[Collected data entries]
+ + + + +

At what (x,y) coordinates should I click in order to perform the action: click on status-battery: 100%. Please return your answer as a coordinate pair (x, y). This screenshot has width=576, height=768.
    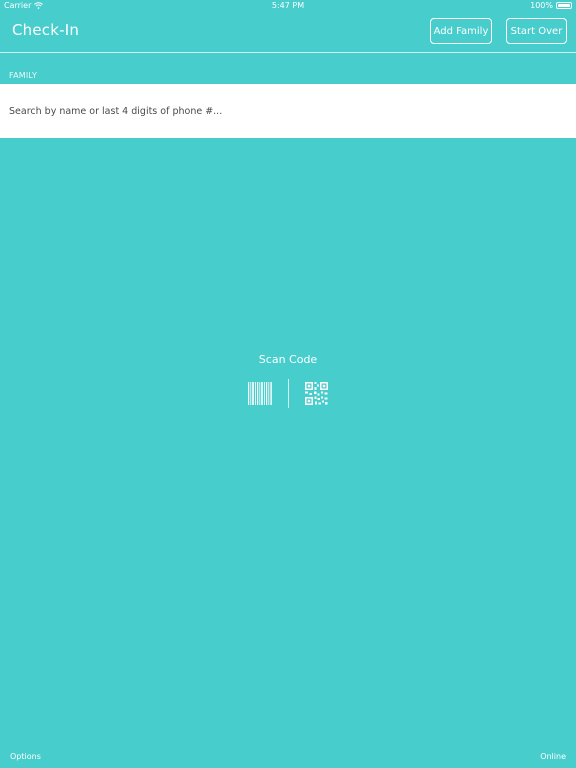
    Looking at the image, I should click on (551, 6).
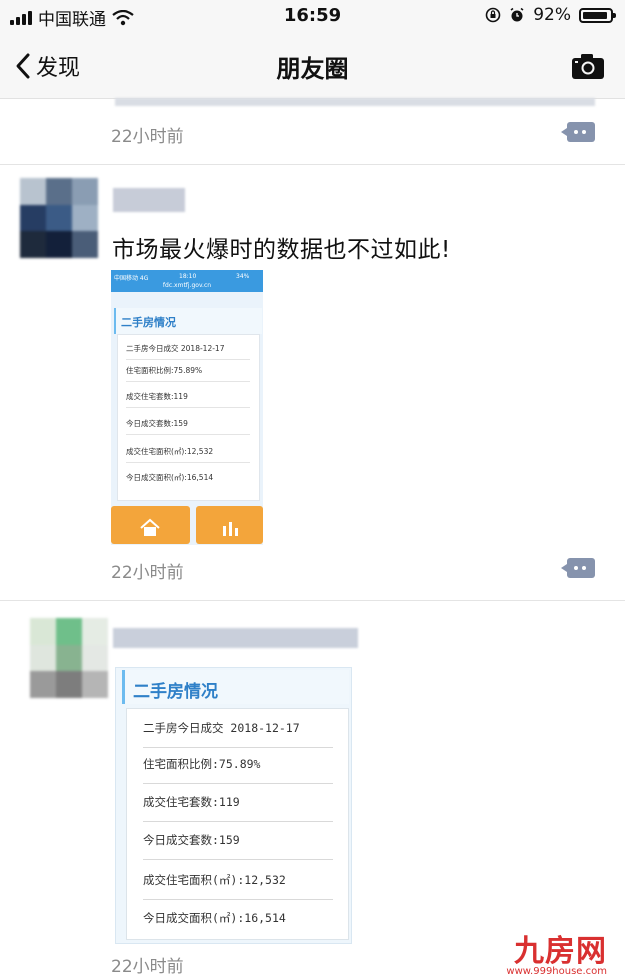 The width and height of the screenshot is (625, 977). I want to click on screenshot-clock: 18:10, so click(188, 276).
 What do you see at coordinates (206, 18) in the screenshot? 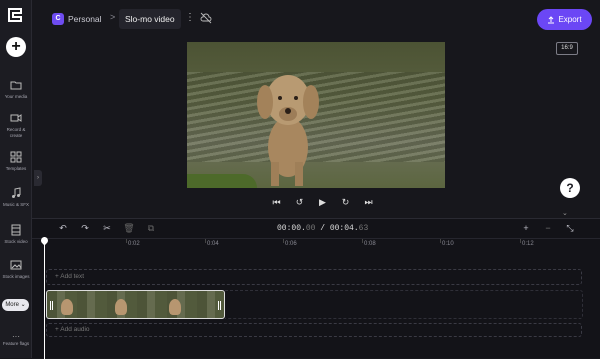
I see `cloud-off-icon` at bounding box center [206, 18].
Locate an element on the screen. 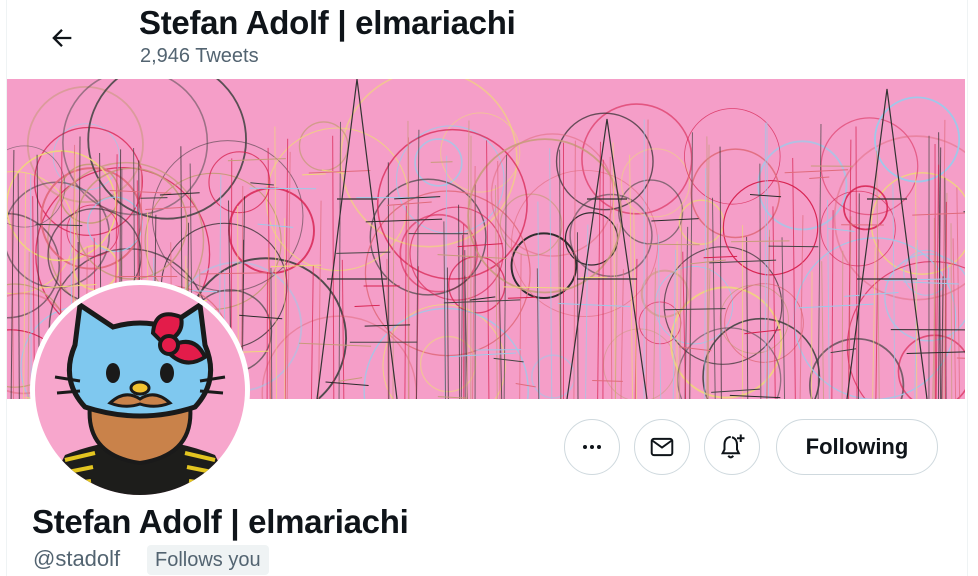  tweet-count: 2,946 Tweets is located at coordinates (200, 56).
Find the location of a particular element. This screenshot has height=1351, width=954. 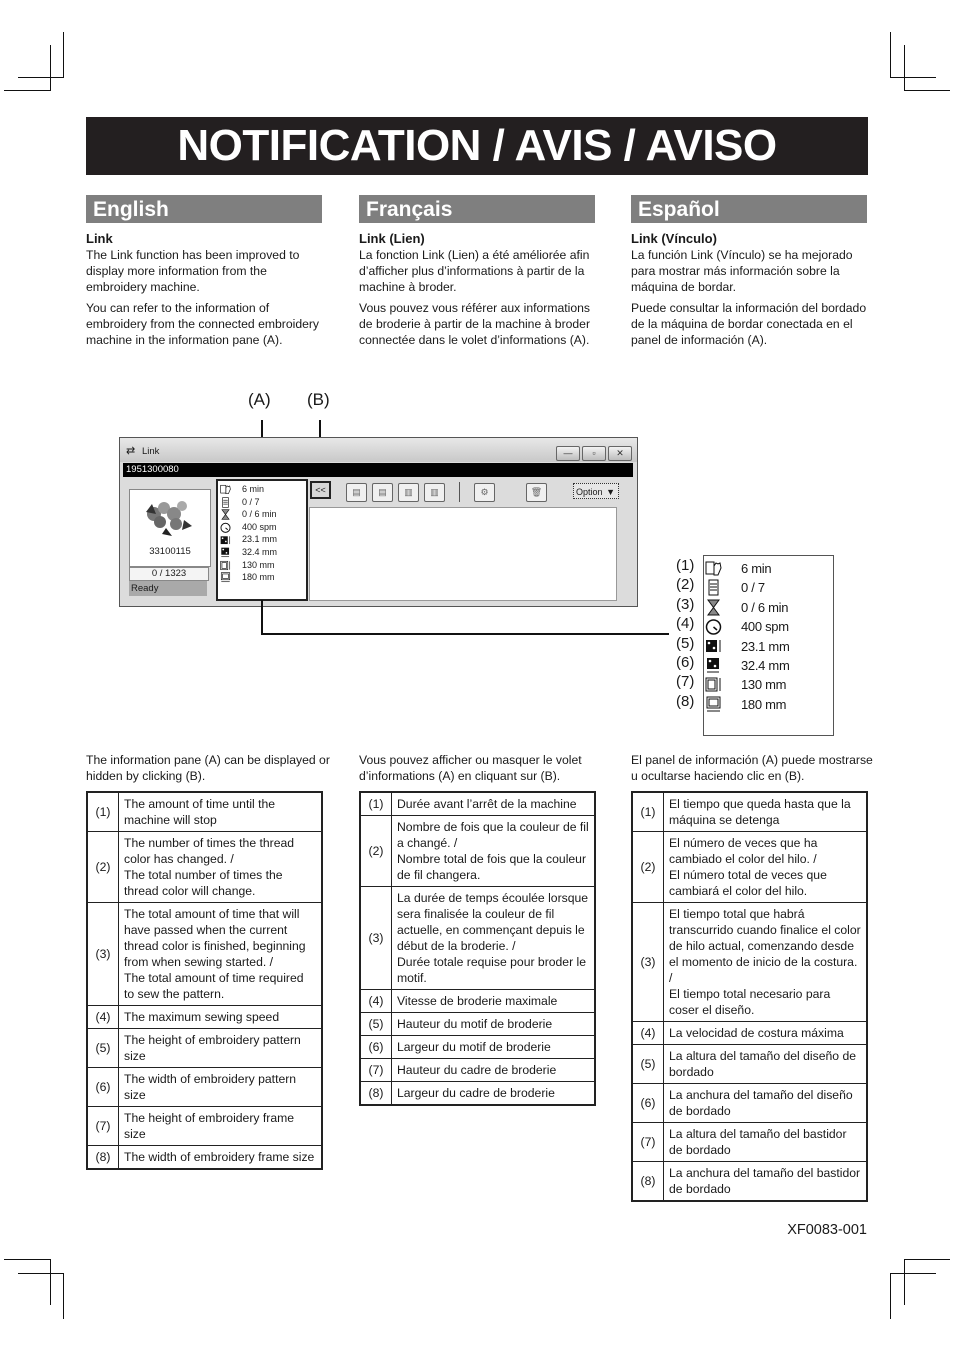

+ + + + +

Prompt ▸
Convert the entries from their beginning through the line containing "center [206, 18].", inclusive, into a JSON list of strings with one string per line. Omit blank lines and leave out the pictures.

Task output ▸
[
  "At what (x,y) coordinates should I click in order to perform the action: click on status-battery: 100%. Please return your answer as a coordinate pair (x, y). This screenshot has width=576, height=768.",
  "    Looking at the image, I should click on (551, 6).",
  " The width and height of the screenshot is (625, 977). I want to click on screenshot-clock: 18:10, so click(188, 276).",
  " What do you see at coordinates (206, 18) in the screenshot? ",
  "I see `cloud-off-icon` at bounding box center [206, 18]."
]